With caveats, CBO says GOP bill would add $25.3B to deficit

The House payroll-tax bill would add $166.8 billion to the deficit for fiscal year 2012 but could reduce spending over the next decade, according to the Congressional Budget Office.

The CBO released a score Friday saying the GOP bill would add $25.3 billion to the federal deficit over the next 10 years under the CBO’s traditional rules for scoring legislation.

But the GOP legislation also includes reductions in ceilings on discretionary spending that the CBO said would reduce spending by $26.2 billion over the next decade. If those new ceilings are considered, the GOP bill would reduce the deficit by about $1 billion over the next 10 years.

{mosads}The package includes a one-year extension of a payroll-tax cut that is President Obama’s top year-end priority as well as a one-year extension of federal unemployment benefits. A third key element of the package is the “doc fix,” which prevents a scheduled cut in physician payments under Medicare.

The CBO included the $25.3 billion figure in a letter to House Ways and Means Committee Chairman Dave Camp (R-Mich.) explaining its score.

It also referred to the $26.2 billion figure, but did not explicitly give the bill credit for reducing the deficit by $1 billion.

The CBO said under its rules, it could not consider the cuts to discretionary spending in its official score because they are contingent upon enactment of future legislation.

Republicans, however, contend that the most important number in the CBO letter is the reference to the $26.2 billion in reduced discretionary spending. They say this shows that when their package is properly counted, it would reduce the deficit by $1 billion.

The fight over the figures is important because GOP leaders are trying to win support from their conference for a package that includes measures many members are cool to.

Republican Study Committee budget guru Rep. Scott Garrett (R-N.J.), for example, said he wanted to see the bill be deficit-neutral in the first year.

The House could vote on the bill as soon as Tuesday.

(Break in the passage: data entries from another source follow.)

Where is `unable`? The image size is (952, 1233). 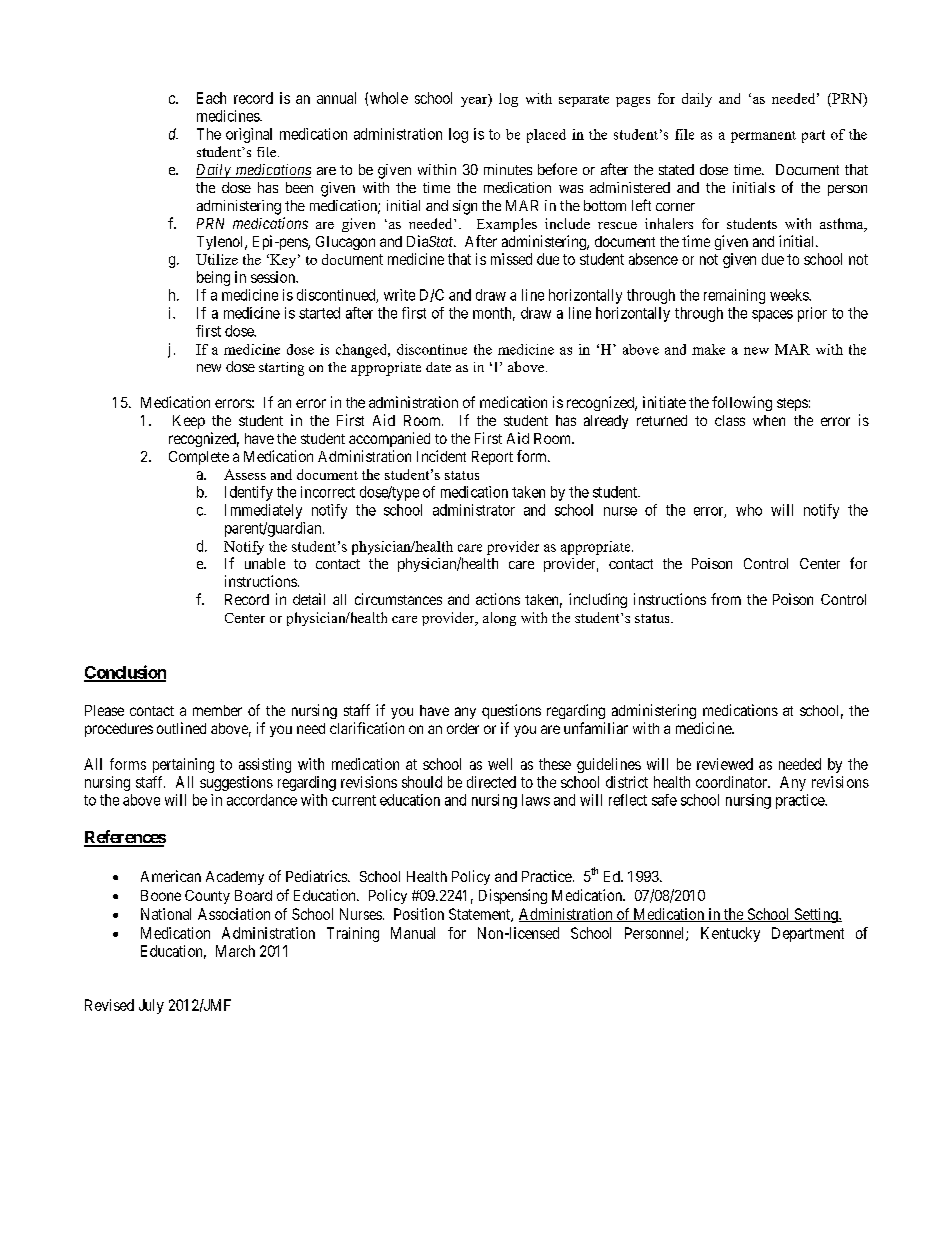
unable is located at coordinates (265, 563).
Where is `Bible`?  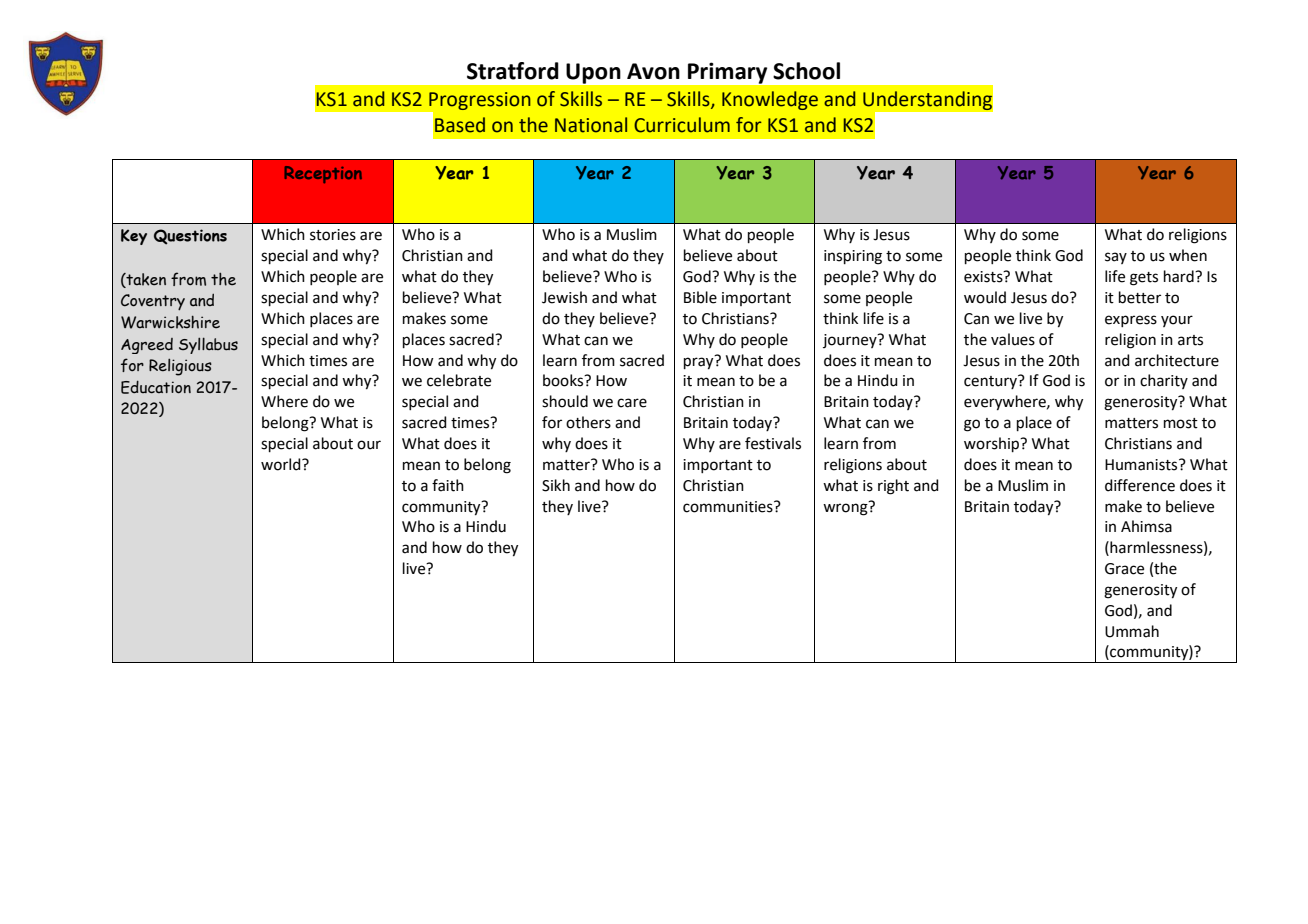 Bible is located at coordinates (700, 297).
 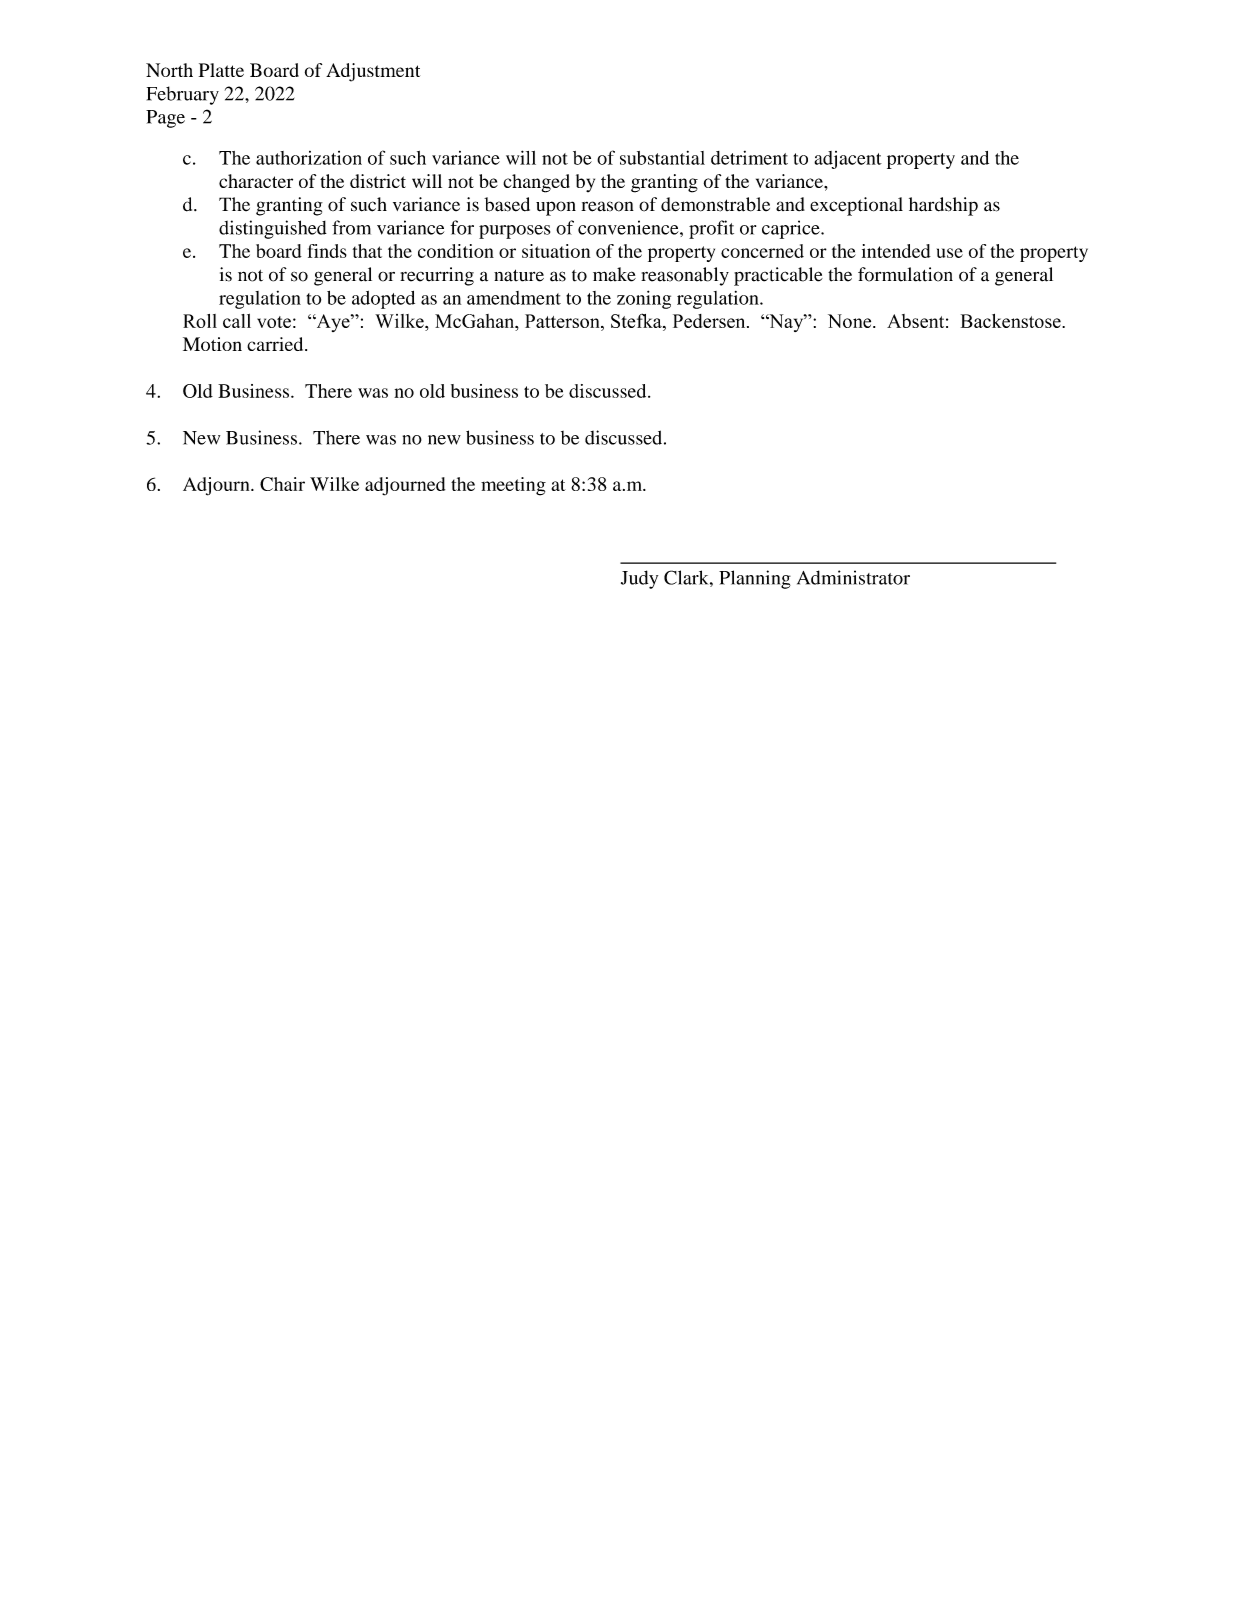 What do you see at coordinates (710, 321) in the screenshot?
I see `Pedersen` at bounding box center [710, 321].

The CBO letter to Camp also includes an analysis that assumes Congress will prevent the cut in physician payments going forward. The CBO was required to do this analysis under the pay-go legislation that became law in 2010. Under that analysis, it projects the GOP bill would cut $4 billion from the deficit.

Democrats argue that the GOP isn’t following its own, stricter “cut-go” rules put in place in 2011.

Cut-go specifies that spending must be offset only by spending cuts, and not by higher taxes and other revenue increases.

Democrats argue the payroll-tax holiday counts as spending because money is spent from the Treasury to pay into Social Security, which otherwise loses funds from the payroll-tax break. They argue this new spending isn’t offset.

Republicans argue it is offset with the reductions to discretionary spending ceilings and reforms to Social Security and the national flood insurance program. 


Democrats also argue that cut-go rules state that a bill must not add to the deficit in the five-year and 10-year budget windows.
 According to the CBO, the bill increases spending by $34 billion in the first five years, and this is a cut-go violation, a Democratic aide said.



According to the CBO, the $200 billion bill breaks down as follows over 10 years:

Costs:

Payroll tax reduction: $121 billion

Unemployment Insurance extension: $34 billion

Doc Fix: $39 billion

Small business tax expensing: $6 billion

Revenues:

Changes to Medicare and other healthcare provisions: $38 billion

Spectrum sales: $16 billion

Fannie Mae and Freddie Mac fees: $36 billion

Social Security change: $3 billion

Bar illegal immigrants from receiving tax credit: $9 billion

Means-testing UI and food stamps: $127 million

Freeze federal worker pay: $2 billion

Change to federal worker retirement benefits: $37 billion

Other healthcare provisions: $31 billion

Flood insurance reform: $0

— This story was posted at 3:05 p.m. and last updated at 6:13 p.m. with new information.